Dr Ingrid Pollard MBE, comes from a community arts background and trained in print making, film and photography. Pollard is a multi-media artist, photographer, researcher and lecturer. She has developed a social practice concerned with representation, history and landscape with reference to race, difference and the materiality of lens-based media. Through her practice Pollard uncovers layered histories of representation, making the invisible visible, revealing ‘what we always knew was there’.
Pollard has exhibited at Tate Britain, Victoria & Albert Museum & the Photographers Gallery, London, NGBK, Berlin, the Caribbean Cultural Centre, New York, the National Art Gallery of Barbados.

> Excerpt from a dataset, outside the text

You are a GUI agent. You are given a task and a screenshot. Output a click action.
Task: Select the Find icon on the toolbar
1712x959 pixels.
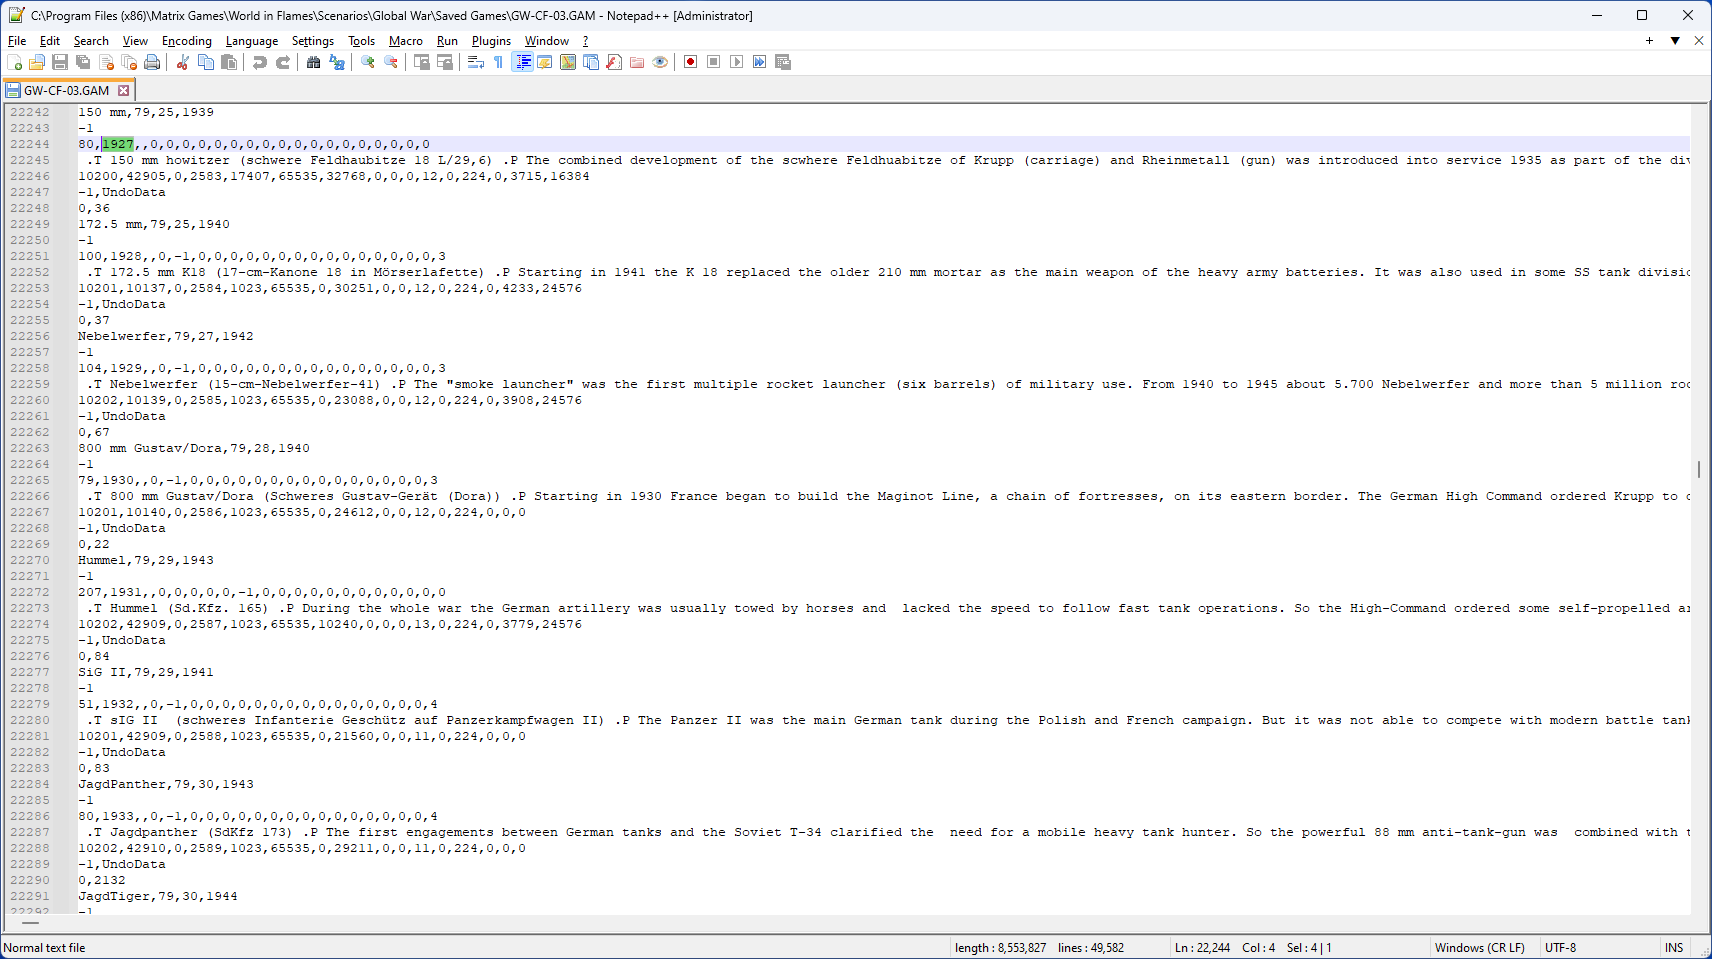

Recent exhibitions include: We have Met Before, National Gallery of Jamaica (2017); Valentine Days, Autograph ABP (2017); Deep Down Body Thirst, Glasgow International, (2018); No Cover Up, Glasgow Women’s Library (2021); Seventeen of Sixty-Eight, BALTIC, Newcastle (2019) and Drops of Blood, Thelma Hulbert gallery (2022). Her first major survey exhibition Carbon Slowly Turning was shown at the MK Gallery in 2022.
In 2019 she was the recipient of Baltic Artist’s Award and the Paul Hamlyn Foundation Artists Award. She was granted the Freeland Foundation with MK Gallery for exhibition Carbon Slowly Turning which was nominated for the Turner Prize (2022). She is the current Hasselblad Laureate (2024).